What to do – Copy every line of the entries below word for word, leaving out the pictures.

Data to use –
• • • • •
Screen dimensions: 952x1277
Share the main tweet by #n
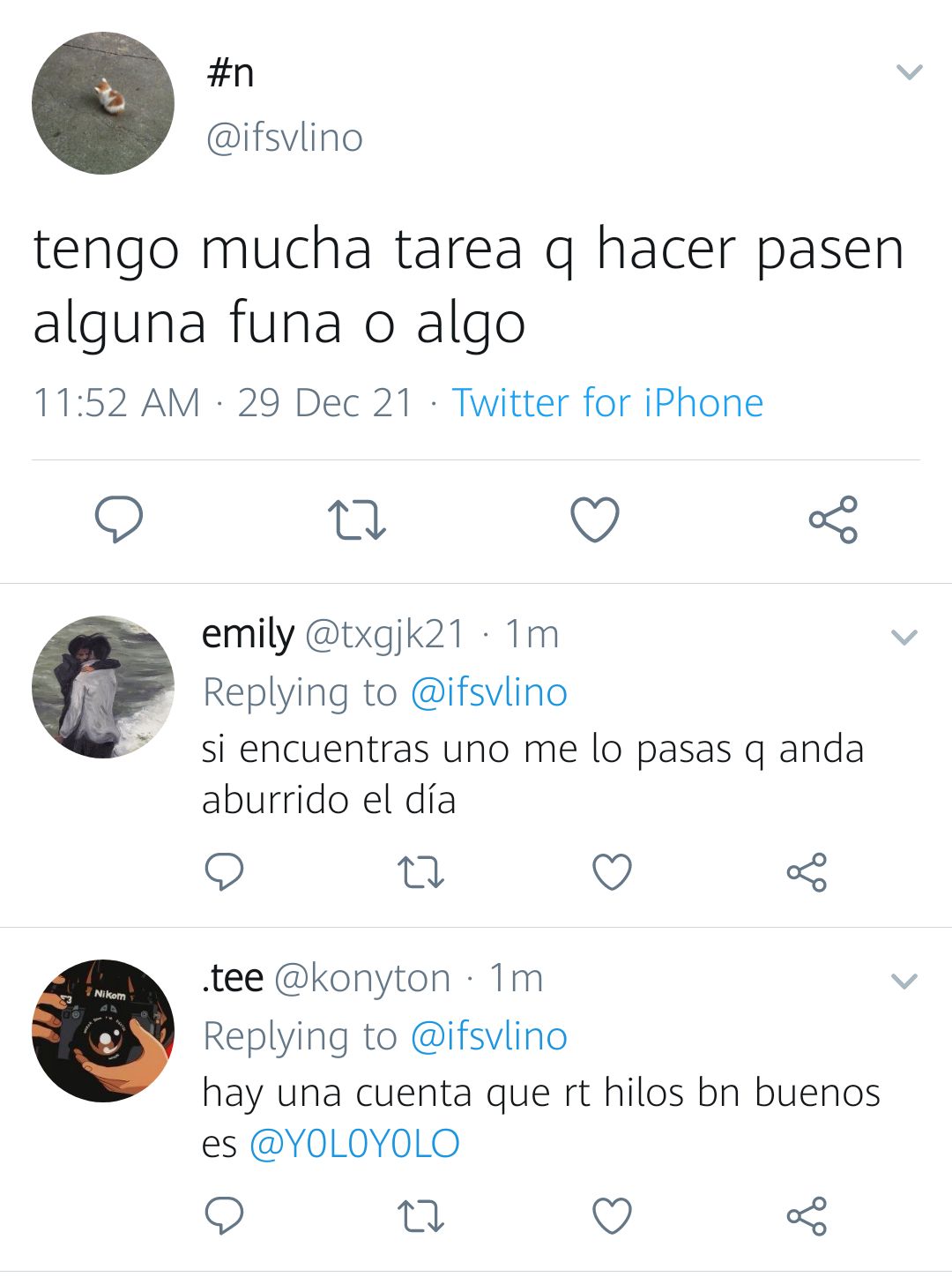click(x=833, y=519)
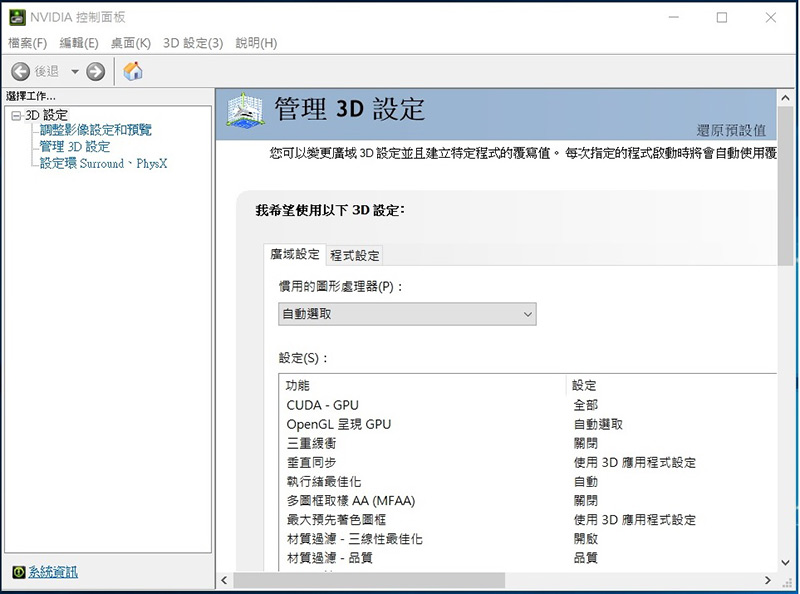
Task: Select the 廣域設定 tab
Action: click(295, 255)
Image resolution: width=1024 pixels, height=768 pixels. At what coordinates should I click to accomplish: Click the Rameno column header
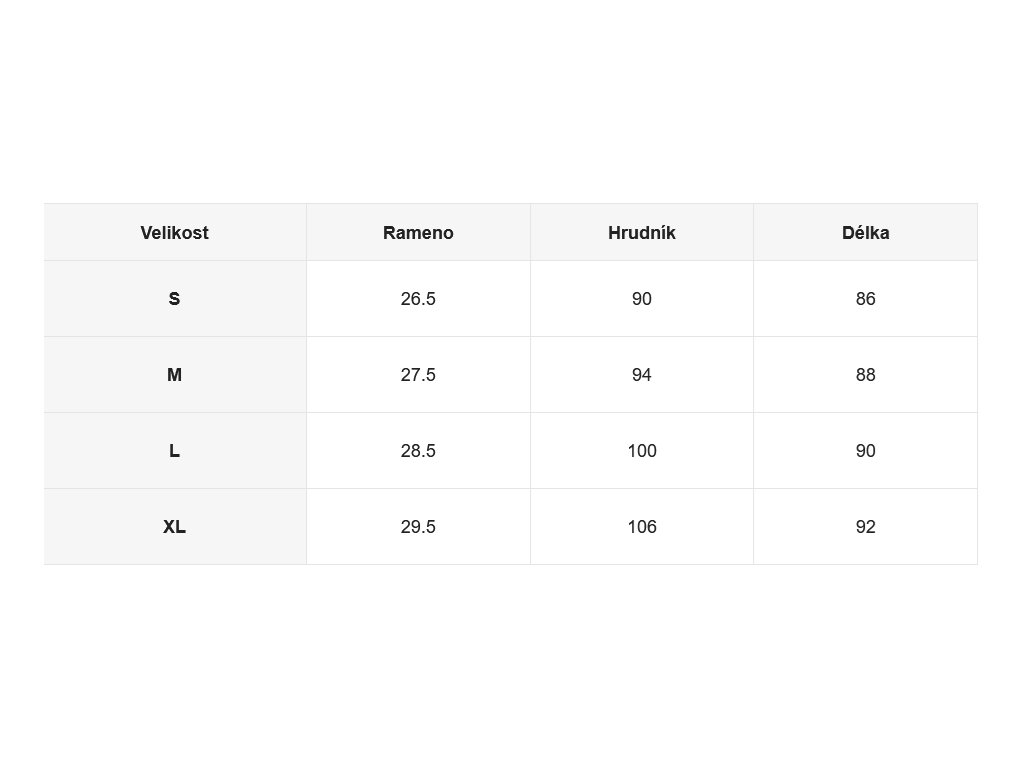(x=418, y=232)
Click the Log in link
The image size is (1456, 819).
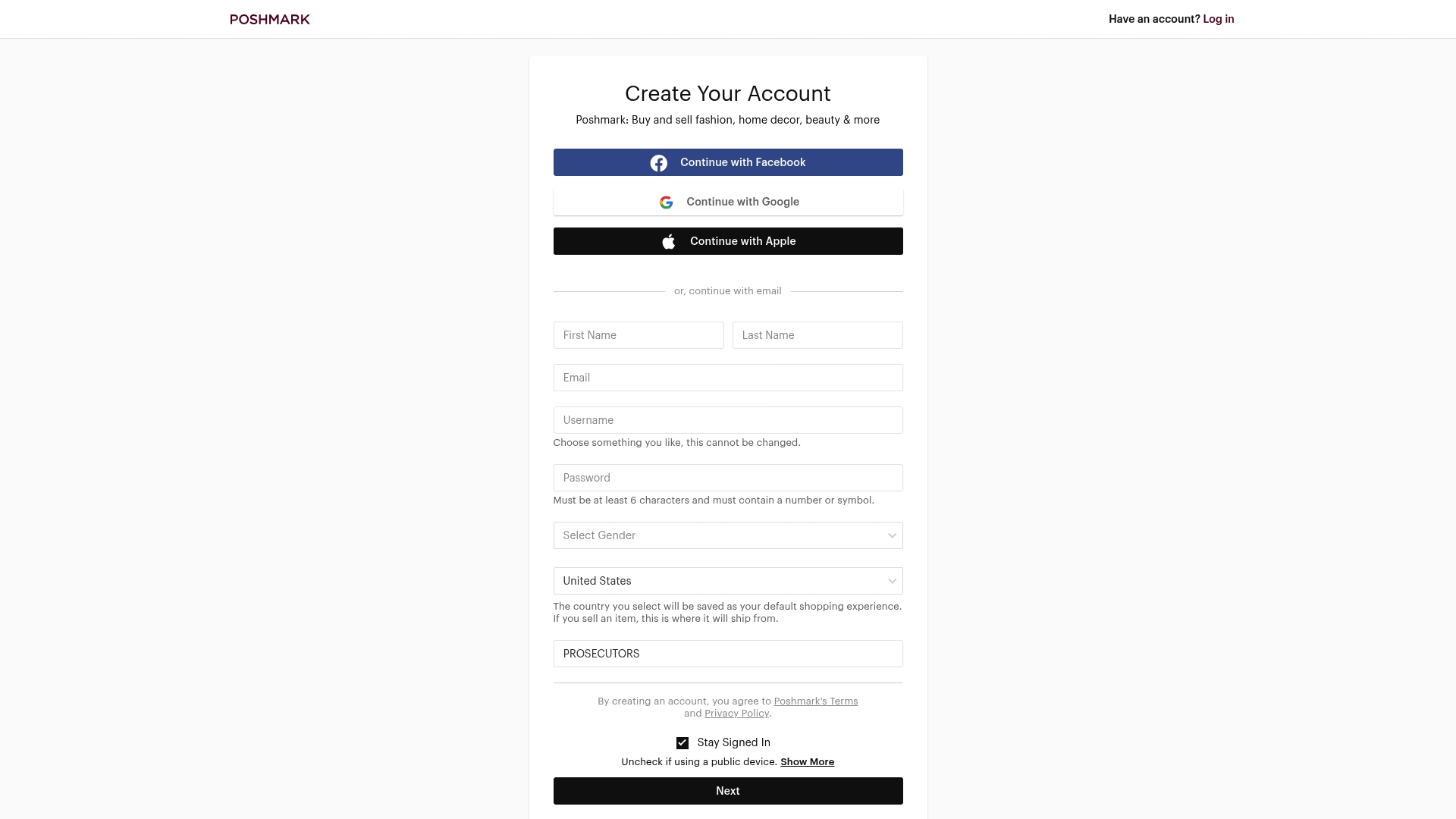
• • • • •
Answer to the problem –
Screen dimensions: 952x1277
Share the main tweet by #n
click(x=833, y=519)
Task: Select the 廣域設定 tab
Action: click(295, 255)
Image resolution: width=1024 pixels, height=768 pixels. At what coordinates should I click to accomplish: Click the Rameno column header
(x=418, y=232)
Click the Log in link
The image size is (1456, 819).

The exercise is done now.